Hayes, 81, had been on Death Row at San Quentin State Prison for killing San Francisco couple Lauren de Laet and Donald MacVicar amid a $250,000 cocaine sale. The sentence was never carried out.
The cause of Hayes' death is unknown pending an autopsy, the California Department of Corrections and Rehabilitation said Thursday.
A jury in Santa Cruz County found Hayes guilty of first-degree murder but deadlocked on whether he should be executed or get life in prison without parole. The penalty phase was moved to Stanislaus County.
Hayes was accused of luring de Laet and MacVicar to a remote part of the University of California, Santa Cruz, on Dec. 29, 1981, on the pretense of completing the drug sale. Court records said Hayes told the victims to submit to a search, then shot both in the back of the head. Hayes had dug shallow graves at the site, the prosecution said.

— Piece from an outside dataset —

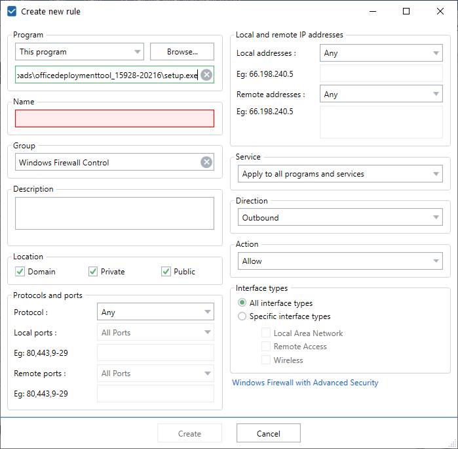Expand the Protocol dropdown
458x449 pixels.
tap(155, 312)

Hayes served as his own attorney in the penalty phase. It took place over 3 1/2 months before Judge Edward Lacy Jr. and a jury in Stanislaus County Superior Court.

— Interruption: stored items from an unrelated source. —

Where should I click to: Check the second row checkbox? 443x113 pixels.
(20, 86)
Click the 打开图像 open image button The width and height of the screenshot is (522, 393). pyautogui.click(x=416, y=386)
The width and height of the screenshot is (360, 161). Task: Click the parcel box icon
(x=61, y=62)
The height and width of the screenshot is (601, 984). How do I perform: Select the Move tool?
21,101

Hayes came to court with well-researched legal motions, the Modesto Bee reported at the time. But the defendant aimed to show that this and previous crimes resulted from a head injury in a 1960 auto accident that left him with a personality disorder.
"The defendant's life has been a shambles since that accident ...," Hayes said of himself.
The jurors voted for the death sentence on May 29, 1986. Lacy imposed it on Aug. 8, and Hayes was moved 10 days later to Death Row.
After the sentencing, Hayes thanked the court and Stanislaus County bailiffs for treating him with "dignity and courtesy" during the penalty phase, The Bee reported.
California reinstated capital punishment in 1978, but only 13 inmates have been put to death at San Quentin because of the long appeal process.